Food security is a major issue in Aotearoa. Only two in five Maori households have stable access to nutritious kai and utilise it. Estimates are that a poor diet claims between 8,000 and 11,000 NZ lives each year, but nutritious kai doesn’t simply prevent illness, it enhances health and wellbeing.
Our access to kai is limited by the food system and by our knowledge. The food system is comprised of producers, distributors, retailers and consumers and everyone has an impact on that system (and our environment). The food system is allegedly consumer-driven, that is, consumers tell the rest of the system what they want. But for those in poverty, the food system is led by massive globalised corporations, who frequently discount food with poor nutrition as “loss leaders” to promote consumption.

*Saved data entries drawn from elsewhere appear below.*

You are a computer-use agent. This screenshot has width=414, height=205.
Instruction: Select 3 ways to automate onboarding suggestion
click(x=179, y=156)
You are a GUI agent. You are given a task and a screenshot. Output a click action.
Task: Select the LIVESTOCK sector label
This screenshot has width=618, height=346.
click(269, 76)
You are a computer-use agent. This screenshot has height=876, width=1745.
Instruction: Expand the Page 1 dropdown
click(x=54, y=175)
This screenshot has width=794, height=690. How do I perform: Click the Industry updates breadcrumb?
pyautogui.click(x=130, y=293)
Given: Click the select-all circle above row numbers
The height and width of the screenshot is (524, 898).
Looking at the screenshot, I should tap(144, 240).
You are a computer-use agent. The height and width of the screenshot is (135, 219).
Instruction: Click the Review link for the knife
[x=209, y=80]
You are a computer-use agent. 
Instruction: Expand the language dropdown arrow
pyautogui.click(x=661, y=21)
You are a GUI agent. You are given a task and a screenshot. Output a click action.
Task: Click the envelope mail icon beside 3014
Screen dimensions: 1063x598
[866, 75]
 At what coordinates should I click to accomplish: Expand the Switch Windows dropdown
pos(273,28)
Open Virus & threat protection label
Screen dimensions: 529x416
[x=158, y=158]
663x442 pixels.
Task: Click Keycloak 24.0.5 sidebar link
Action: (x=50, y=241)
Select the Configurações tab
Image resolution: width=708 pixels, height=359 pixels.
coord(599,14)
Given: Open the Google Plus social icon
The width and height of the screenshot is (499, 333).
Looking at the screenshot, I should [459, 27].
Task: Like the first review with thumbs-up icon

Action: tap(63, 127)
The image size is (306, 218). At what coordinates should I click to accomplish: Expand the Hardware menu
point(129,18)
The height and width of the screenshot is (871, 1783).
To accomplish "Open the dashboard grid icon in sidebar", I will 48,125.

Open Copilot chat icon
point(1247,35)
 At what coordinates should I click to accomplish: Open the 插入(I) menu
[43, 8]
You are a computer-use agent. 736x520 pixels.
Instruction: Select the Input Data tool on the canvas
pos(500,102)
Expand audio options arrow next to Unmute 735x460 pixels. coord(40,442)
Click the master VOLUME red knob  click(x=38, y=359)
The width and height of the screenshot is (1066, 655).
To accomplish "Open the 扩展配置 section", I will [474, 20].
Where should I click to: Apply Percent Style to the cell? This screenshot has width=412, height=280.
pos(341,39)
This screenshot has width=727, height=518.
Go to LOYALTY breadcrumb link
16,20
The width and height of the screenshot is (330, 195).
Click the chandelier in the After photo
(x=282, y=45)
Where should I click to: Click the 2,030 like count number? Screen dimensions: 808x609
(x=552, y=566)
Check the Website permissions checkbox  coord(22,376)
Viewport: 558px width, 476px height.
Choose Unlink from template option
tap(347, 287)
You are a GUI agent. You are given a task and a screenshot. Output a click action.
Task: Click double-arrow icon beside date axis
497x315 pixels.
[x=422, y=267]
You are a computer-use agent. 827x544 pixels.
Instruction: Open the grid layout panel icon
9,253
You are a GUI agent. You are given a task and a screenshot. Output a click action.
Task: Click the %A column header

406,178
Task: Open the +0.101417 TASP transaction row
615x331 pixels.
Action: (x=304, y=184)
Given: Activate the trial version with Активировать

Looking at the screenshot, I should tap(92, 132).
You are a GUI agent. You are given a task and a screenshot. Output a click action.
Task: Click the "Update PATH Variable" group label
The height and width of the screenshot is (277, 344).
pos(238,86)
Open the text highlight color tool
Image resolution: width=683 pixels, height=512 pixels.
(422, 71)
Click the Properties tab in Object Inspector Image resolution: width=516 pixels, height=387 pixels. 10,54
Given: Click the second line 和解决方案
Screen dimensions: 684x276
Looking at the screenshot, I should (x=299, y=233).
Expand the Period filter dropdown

Colonisation has also contributed to loss of knowledge. NZ Māori were (and are) “once were gardeners”, but the knowledge of our forebears is randomly pocketed with no critical mass. Many communities are responding by employing sovereignty strategies in a worldwide movement to develop local sustainable food systems.
Already some growers have begun initiatives to feed their people, but are these pockets of resistance enough? What will overcome the pressing need of poverty? This webinar discusses these issues and potential solutions.
Dr Geoff Kira
Dr Geoff Kira is a Māori (Ngā Puhi) and public health scientist from Massey University who focusses on upstream initiatives to counter major public health issues. The phrase, “Communities often have the answers to many regional problems” is currently leading his research which focusses on a social justice approach. He has just completed a food security study, based on a fruit and vegetable co-operative model, with a community living in high deprivation. This study has confirmed previously unknown concepts about food and poverty. Geoff draws on current research and community initiatives to explore what the food system might look like in the future and what we as health promoters can do.